Garrison eut un reniflement de mépris.

— La coopération ne s’apprend pas dans les bas-fonds. Le grand moricaud — celui qui se fait appeler Leo — a à lui seul plus de cervelle que tous les autres réunis. Il a déjà largement unifié les gangs de rues de New York.

— Il a une tête qui me dit quelque chose.

— Ce n’est pas étonnant. C’était un footballeur professionnel. De l’équipe de Dallas.

— Comment est-il passé du football à la voyoucratie ?

— C’est une longue histoire, répondit Garrison avec un sourire inquiétant. Regarde dans les archives si le cœur t’en dit. C’était un homme d’honneur, une conscience. Il voulait une vie meilleure pour ses frères de race. Et puis, il a fait la découverte du pouvoir. C’est la pire des drogues.

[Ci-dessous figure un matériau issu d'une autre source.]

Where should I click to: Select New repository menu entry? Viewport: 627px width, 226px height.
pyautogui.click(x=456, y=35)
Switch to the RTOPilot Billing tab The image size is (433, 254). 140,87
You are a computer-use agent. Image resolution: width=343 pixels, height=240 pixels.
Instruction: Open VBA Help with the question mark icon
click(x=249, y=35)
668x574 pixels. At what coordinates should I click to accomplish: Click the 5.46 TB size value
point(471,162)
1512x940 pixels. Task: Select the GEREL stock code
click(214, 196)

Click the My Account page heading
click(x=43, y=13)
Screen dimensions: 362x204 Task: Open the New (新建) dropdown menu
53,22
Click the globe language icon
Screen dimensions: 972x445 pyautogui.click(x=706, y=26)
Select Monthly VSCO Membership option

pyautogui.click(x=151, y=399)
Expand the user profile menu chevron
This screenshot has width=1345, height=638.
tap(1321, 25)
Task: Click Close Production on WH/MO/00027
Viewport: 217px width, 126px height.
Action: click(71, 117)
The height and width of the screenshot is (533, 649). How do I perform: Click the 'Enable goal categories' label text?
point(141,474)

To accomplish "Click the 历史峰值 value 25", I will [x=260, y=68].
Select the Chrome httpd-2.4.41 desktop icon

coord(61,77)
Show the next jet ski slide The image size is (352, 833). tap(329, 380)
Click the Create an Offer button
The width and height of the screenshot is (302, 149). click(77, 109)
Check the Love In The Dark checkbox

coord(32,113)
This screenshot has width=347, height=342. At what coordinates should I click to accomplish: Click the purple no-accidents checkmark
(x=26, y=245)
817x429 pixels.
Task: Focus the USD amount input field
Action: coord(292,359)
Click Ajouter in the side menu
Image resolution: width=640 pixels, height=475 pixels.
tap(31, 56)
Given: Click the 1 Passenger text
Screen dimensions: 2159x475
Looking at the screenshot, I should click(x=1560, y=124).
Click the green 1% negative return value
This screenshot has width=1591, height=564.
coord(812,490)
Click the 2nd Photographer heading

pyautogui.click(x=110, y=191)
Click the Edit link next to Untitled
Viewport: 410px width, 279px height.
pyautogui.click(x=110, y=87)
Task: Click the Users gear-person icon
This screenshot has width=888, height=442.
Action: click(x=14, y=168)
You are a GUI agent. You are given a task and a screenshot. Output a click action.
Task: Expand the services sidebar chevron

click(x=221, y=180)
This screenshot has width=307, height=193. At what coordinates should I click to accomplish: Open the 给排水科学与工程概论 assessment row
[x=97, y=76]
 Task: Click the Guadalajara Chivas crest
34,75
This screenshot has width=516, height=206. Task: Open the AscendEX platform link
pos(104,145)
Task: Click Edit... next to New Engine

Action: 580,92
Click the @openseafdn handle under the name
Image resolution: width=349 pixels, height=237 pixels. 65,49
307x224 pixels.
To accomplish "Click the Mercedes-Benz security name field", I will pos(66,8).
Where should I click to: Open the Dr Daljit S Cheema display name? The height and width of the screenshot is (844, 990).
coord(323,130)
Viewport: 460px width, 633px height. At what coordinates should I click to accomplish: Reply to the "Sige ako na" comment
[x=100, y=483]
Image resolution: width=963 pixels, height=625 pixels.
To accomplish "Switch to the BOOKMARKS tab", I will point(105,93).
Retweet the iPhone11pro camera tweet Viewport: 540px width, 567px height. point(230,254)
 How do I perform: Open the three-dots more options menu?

Arlène hocha la tête et ses longs cheveux flamboyants caressèrent la calvitie du vieil homme.

— Vous devez en connaître un bout là-dessus !

Il lui sourit.

— Le pouvoir est un aphrodisiaque, pas vrai ?

— Pour ça oui, cher, répondit-elle avec son sourire de chef de claque texan.

— Mais qu’est-ce que c’est que ce cinéma qu’il faut qu’on travaille ensemble ? grommela Cleveland. Qu’est-ce que tu veux qu’on fasse ? Qu’on t’envoie un télégramme tous les samedis ?

— Non, répondit Leo dans un ronronnement caverneux. Ce que je veux, c’est ébranler jusqu’aux fondations la structure du pouvoir des culs-blancs. Je veux faire quelque chose de si énorme et de si spectaculaire qu’ils seront fous de joie de nous transmettre la barre rien que pour qu’on soit plus sur leur dos.

— Jesu Christo ! Qu’est-ce que tu veux dire, mec ?

Leo sourit et se pencha en avant sans égards pour les protestations de sa chaise.

Est-ce que quelqu’un a déjà entendu causer d’une action militaire qui s’appelait l’offensive du Têt ?

16

Ce qu’il fait chaud au Texas ! C’est bien simple, on fond au soleil. Le sol est tellement calciné, tellement durci qu’il n’y pousse rien que de l’armoise. En tout cas, c’est ce que des stagiaires m’ont dit.